Yemeni Rebels’ Advance Reverses American Success

LONDON (McClatchy Foreign Staff/MCT) —
Hawthi Shiite rebels stand guard at a checkpoint on a street leading to the state media building in Sanaa, Yemen, Sunday. The banner reads, “G-d is great. Death to America. Death to Israel. A curse on the Jews. Victory to Islam.” (AP Photo/Hani Mohammed)
Hawthi Shiite rebels stand guard at a checkpoint on a street leading to the state media building in Sanaa, Yemen, Sunday. The banner reads, “G-d is great. Death to America. Death to Israel. A curse on the Jews.
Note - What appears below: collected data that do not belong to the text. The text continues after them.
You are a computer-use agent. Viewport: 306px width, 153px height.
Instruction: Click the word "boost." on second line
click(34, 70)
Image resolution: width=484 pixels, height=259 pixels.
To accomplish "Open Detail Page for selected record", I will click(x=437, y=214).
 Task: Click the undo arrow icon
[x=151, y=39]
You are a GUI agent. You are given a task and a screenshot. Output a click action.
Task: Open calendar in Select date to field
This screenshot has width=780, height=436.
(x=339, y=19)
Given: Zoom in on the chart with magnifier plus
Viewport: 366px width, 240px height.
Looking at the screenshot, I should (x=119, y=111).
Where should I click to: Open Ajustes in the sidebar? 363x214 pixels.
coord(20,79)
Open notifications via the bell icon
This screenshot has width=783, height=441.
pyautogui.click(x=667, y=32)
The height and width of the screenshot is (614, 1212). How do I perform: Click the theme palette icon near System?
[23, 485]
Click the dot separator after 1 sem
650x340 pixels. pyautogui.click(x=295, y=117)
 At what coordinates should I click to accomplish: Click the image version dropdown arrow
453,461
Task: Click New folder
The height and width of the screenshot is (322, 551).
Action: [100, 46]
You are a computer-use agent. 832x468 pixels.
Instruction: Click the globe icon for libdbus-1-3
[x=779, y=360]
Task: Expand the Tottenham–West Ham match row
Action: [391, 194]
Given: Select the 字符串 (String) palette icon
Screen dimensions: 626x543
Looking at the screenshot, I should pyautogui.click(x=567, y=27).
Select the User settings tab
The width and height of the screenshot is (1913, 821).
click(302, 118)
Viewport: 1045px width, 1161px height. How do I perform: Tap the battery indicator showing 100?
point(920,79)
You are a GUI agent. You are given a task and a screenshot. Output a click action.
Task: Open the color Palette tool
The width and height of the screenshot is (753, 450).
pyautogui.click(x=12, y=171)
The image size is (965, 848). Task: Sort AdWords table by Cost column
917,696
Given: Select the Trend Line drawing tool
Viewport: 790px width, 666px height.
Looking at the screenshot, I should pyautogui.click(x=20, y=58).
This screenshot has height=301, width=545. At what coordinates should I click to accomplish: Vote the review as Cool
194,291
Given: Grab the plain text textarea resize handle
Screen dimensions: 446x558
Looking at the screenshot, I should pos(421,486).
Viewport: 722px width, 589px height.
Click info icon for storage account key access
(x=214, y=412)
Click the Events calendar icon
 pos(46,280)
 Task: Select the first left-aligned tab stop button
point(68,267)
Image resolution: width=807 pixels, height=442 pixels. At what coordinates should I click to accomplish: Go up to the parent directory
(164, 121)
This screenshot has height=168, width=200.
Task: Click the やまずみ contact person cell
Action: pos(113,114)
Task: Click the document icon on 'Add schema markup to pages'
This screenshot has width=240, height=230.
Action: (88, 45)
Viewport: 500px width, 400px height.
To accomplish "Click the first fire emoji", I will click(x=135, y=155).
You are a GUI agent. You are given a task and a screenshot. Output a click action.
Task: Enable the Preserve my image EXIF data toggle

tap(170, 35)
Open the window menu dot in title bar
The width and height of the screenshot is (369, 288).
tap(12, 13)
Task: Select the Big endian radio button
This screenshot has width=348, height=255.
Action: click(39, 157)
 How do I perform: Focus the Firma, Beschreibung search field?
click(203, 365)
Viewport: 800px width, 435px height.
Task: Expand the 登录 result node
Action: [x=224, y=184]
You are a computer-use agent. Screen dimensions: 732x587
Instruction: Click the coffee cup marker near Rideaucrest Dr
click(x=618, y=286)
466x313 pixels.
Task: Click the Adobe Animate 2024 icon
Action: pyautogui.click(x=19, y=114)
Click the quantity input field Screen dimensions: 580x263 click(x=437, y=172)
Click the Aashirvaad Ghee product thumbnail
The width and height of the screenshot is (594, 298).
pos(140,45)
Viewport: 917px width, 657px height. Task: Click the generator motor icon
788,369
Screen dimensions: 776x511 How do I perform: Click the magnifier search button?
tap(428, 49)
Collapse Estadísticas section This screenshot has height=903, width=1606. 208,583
Victory to Islam.” (AP Photo/Hani Mohammed)

For roughly two years, the Obama administration has hailed Yemen as a rare U.S. success story in the Middle East. The transition from the longtime rule of President Ali Abdullah Saleh to the current government of President Abed Rabbo Mansour Hadi was cast as a post-Arab Spring model.

The United States’ cooperation with Hadi on counterterrorism matters, including drone strikes, was portrayed as a bilateral triumph. Despite increasing signs of trouble, the U.S. government stuck to the narrative; as recently as Sept. 10, President Barack Obama cited Yemen as a success in his speech explaining his plans for “degrading” the Islamic State in Iraq and Syria.

Over the weekend, however, the growing gap between administration rhetoric and reality came to a head, as the acerbically anti-American Houthi rebels — who American diplomats allege have close financial and military ties with Iran — took control of many areas of the capital, Sanaa, with minimal resistance from the U.S.-supplied Yemeni armed forces.

In the context of Yemen’s politics, the weekend’s events are earth-shattering to the point that their ultimate significance cannot yet truly be understood. But there’s little question that despite the signing of a peace agreement, tensions will continue, while the balance of power appears to have shifted irrevocably in ways nearly inconceivable mere months ago.

By the time a peace agreement was signed Sunday evening, the general’s forces had been routed, buildings across the capital were in ruins, and banners bearing the Houthis’ slogan, “Death to America, Death to Israel, Cursed Be the Jews, Victory to Islam,” were hung from a number of government buildings — even as the fighters turned control of many of the buildings over to “neutral” branches of the Yemeni armed forces.